De la publication du Calendrier électoral

Après avoir démenti l’information selon laquelle il aurait affirmé qu’il attendait un autre gouvernement pour publier le calendrier électoral, le technicien congolais a affirmé que le calendrier est une prérogative de la Céni et lorsque celle-ci sera en mesure de voir certains préalables relatifs à la publication du second calendrier, aucune contrainte ne l’empêcherait. Ces préalables sont les suivants : « nous ne pourrions pas présenter le calendrier tant que nous n’avons pas l’assurance sur les questions logistiques. La Céni doit savoir quel moyen elle a pour déployer les matériels. Le deuxième préalable, c’est le budget. Un indicateur important qui détermine plus ou moins la publication du calendrier ». D’ajouter qu’ « au-delà de tout cela, nous nous conformons à l’esprit de l’accord politique qui demande qu’on organise les trois scrutins avant décembre, et la Céni travaille dans ce sens-là. Et parce que l’accord exige les évaluations, il serait indiqué qu’avant de publier le calendrier que nous ayons la première évaluation qui devra se faire par la Céni en collaboration avec le gouvernement et le CNSA. Ce sont là les trois préalables qui nous attend et dont nous sommes en train d’évacuer avant de publier le calendrier électoral », renchéri Corneille Nangaa.

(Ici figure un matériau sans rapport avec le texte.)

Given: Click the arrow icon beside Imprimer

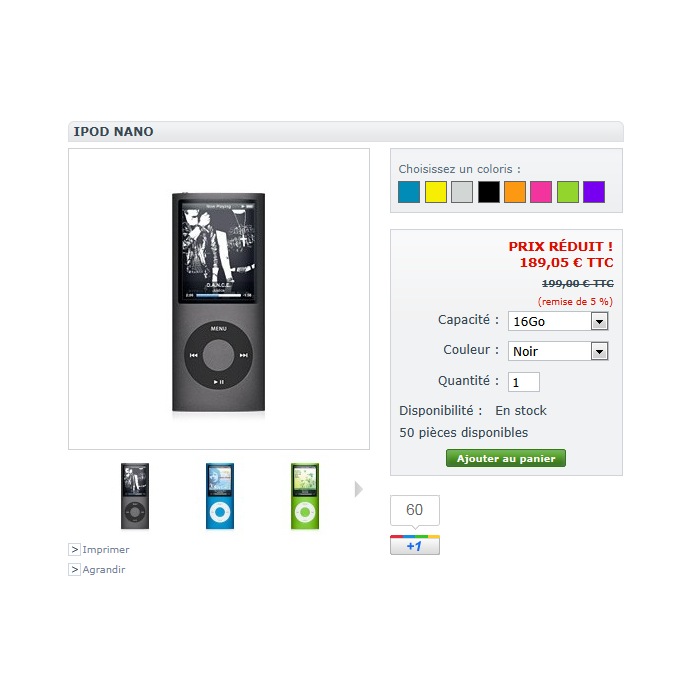Looking at the screenshot, I should pyautogui.click(x=75, y=549).
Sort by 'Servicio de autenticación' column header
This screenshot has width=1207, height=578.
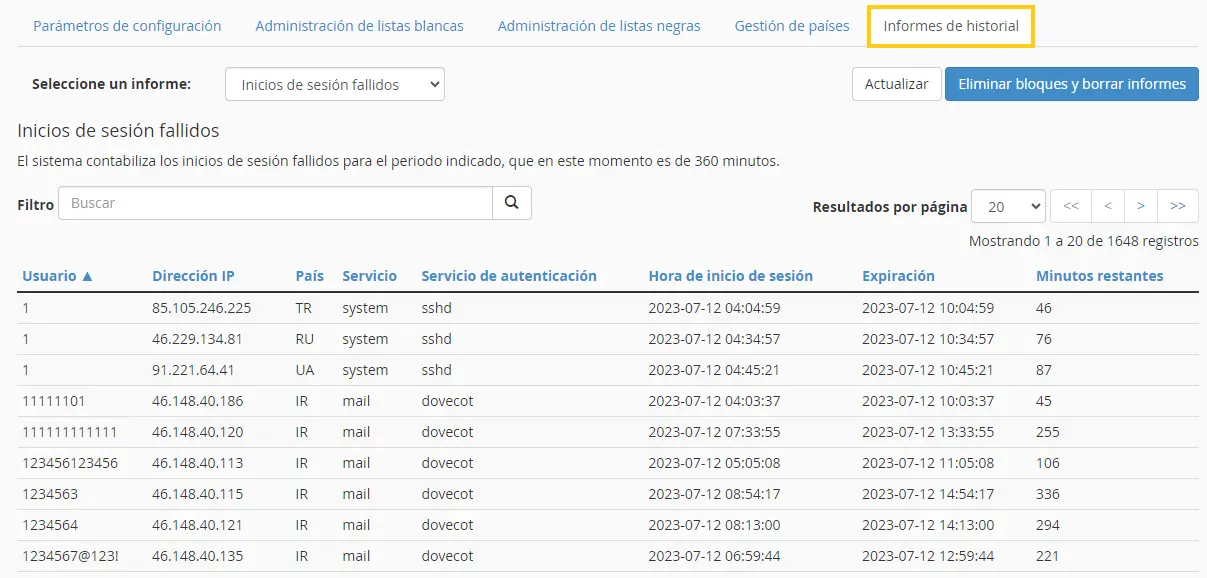509,276
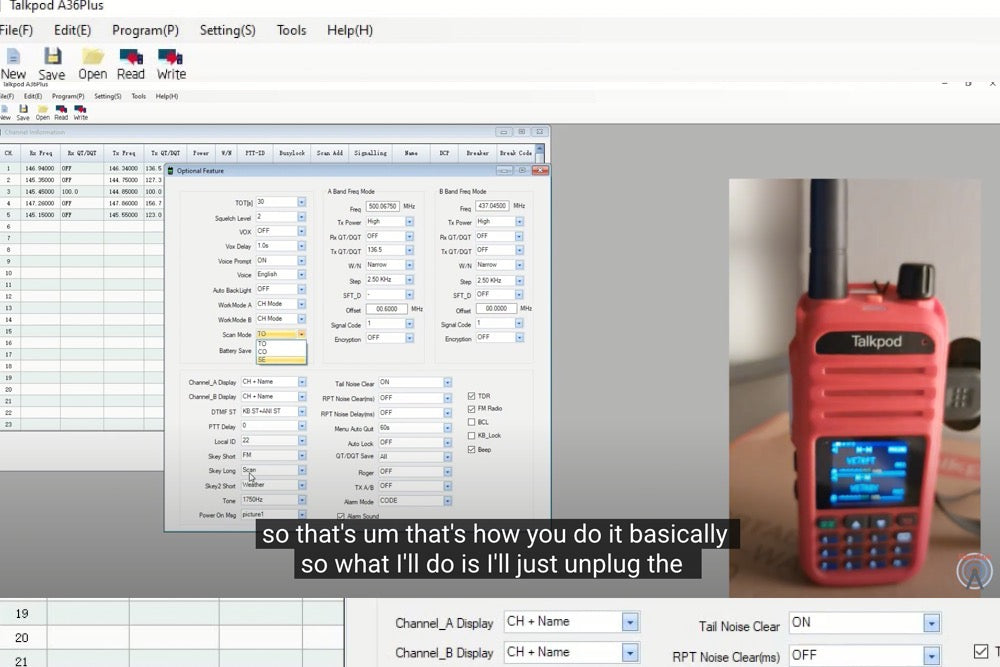This screenshot has height=667, width=1000.
Task: Enable the KB_Lock checkbox
Action: pos(472,436)
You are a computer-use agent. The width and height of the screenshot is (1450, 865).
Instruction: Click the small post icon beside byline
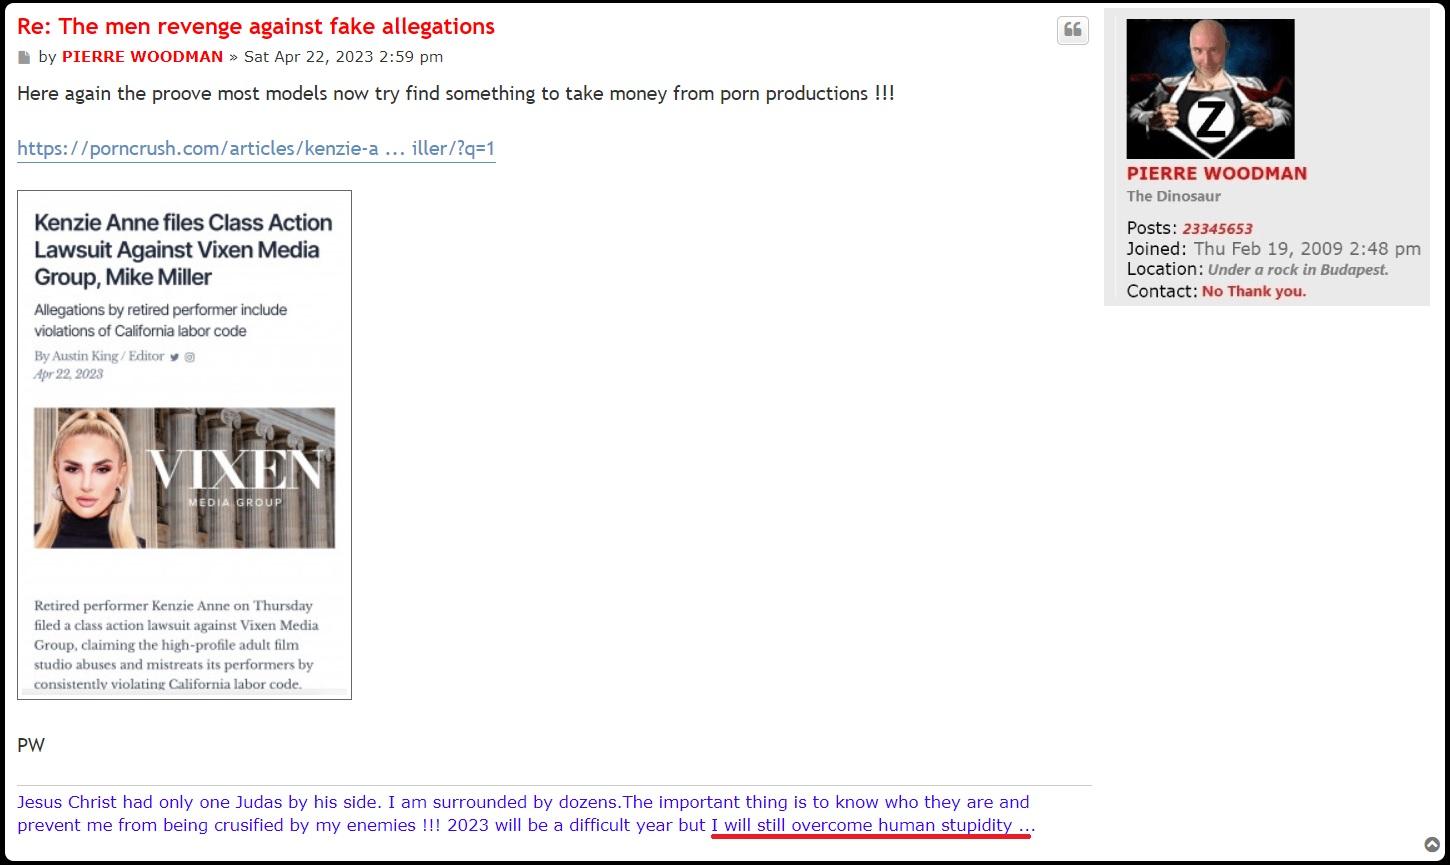click(24, 58)
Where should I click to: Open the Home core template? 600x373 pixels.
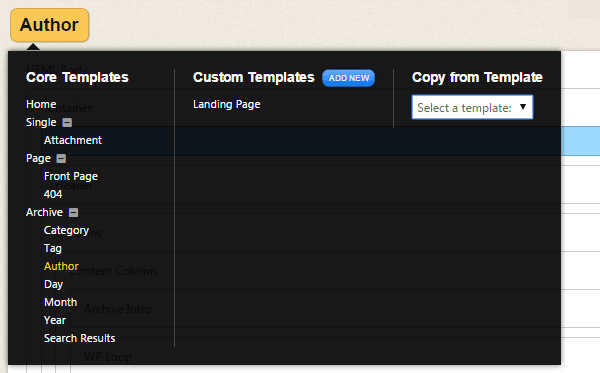41,104
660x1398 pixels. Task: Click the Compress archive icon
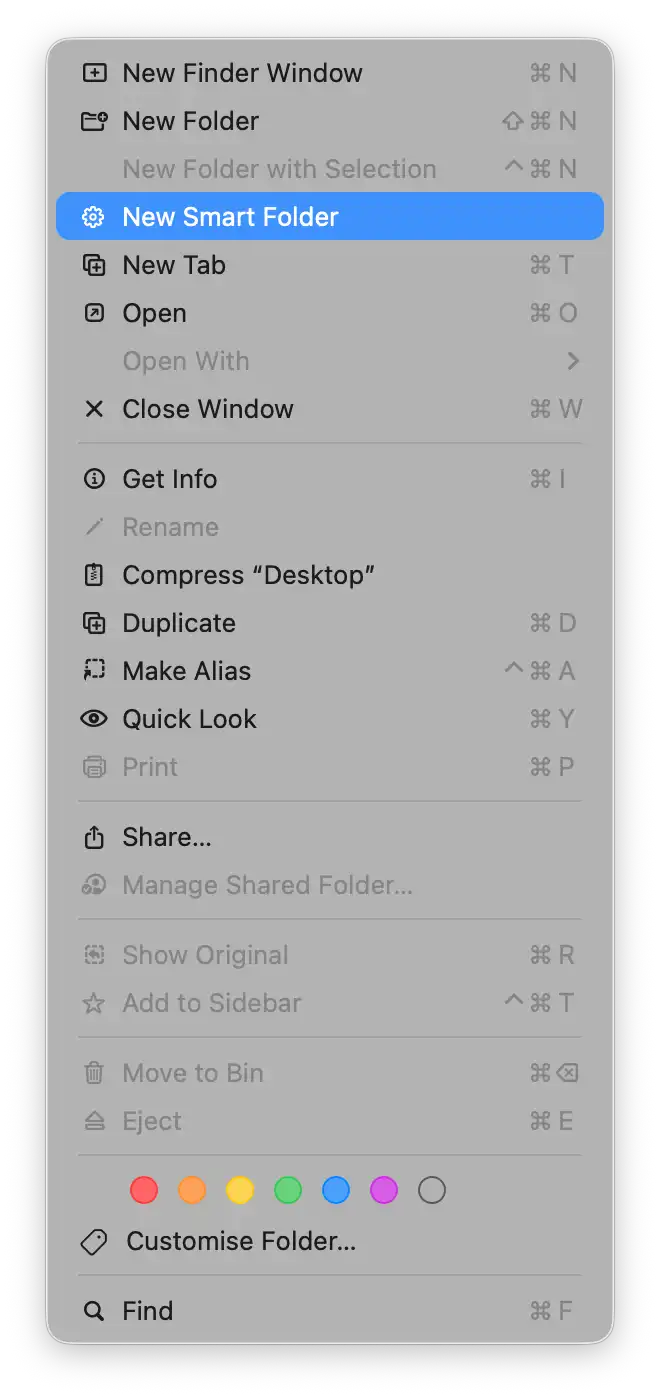(x=94, y=575)
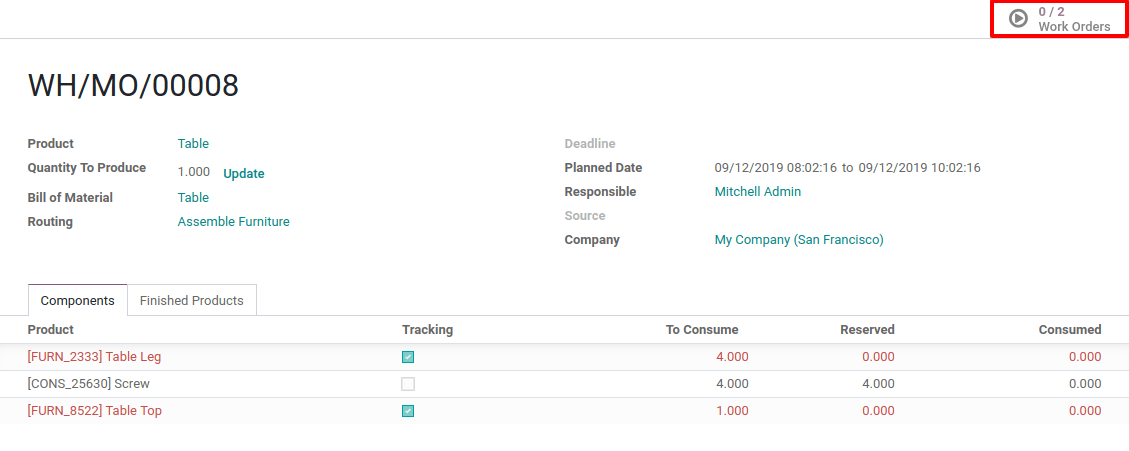Sort components by Product column header

click(x=50, y=330)
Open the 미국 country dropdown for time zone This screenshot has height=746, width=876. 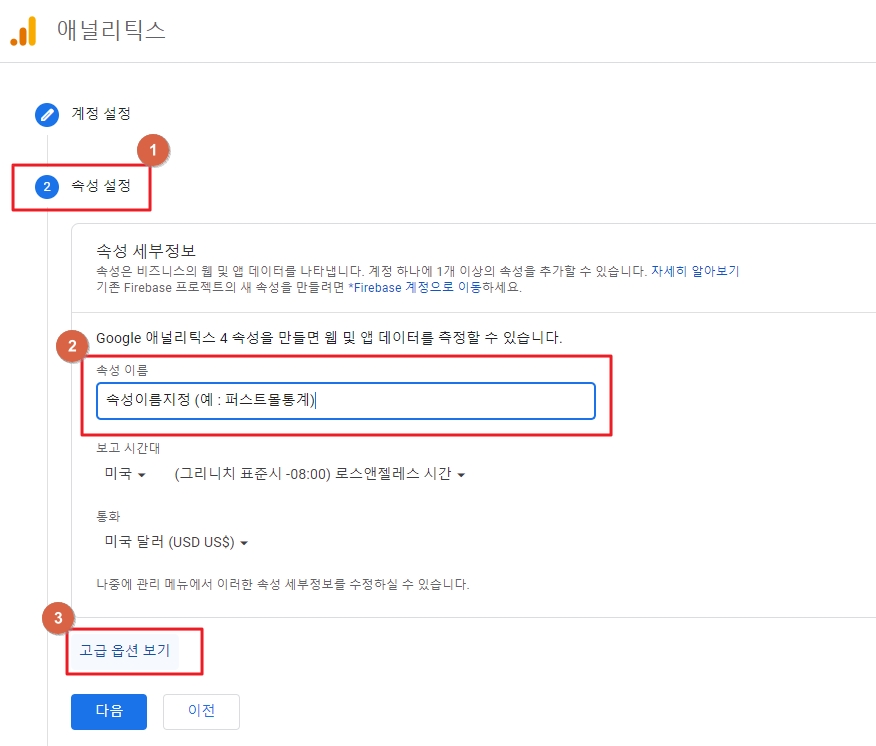tap(125, 474)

Concernant enfin la problématique de l’enrôlement des Congolais vivant à l’étranger (Diaspora), le président de la Céni a affirmé que cette opération sera lancée très prochainement. Ce, juste après les 13 provinces nationales restantes. Corneille Nangaa n’a pas manqué de rappeler la procédure devant permettre aux Congolais de la diaspora d’obtenir leurs cartes d’électeurs. Il s’agit de la présentation à l’agent enrôleur du passeport congolais, de la carte consulaire ou la carte de résidence.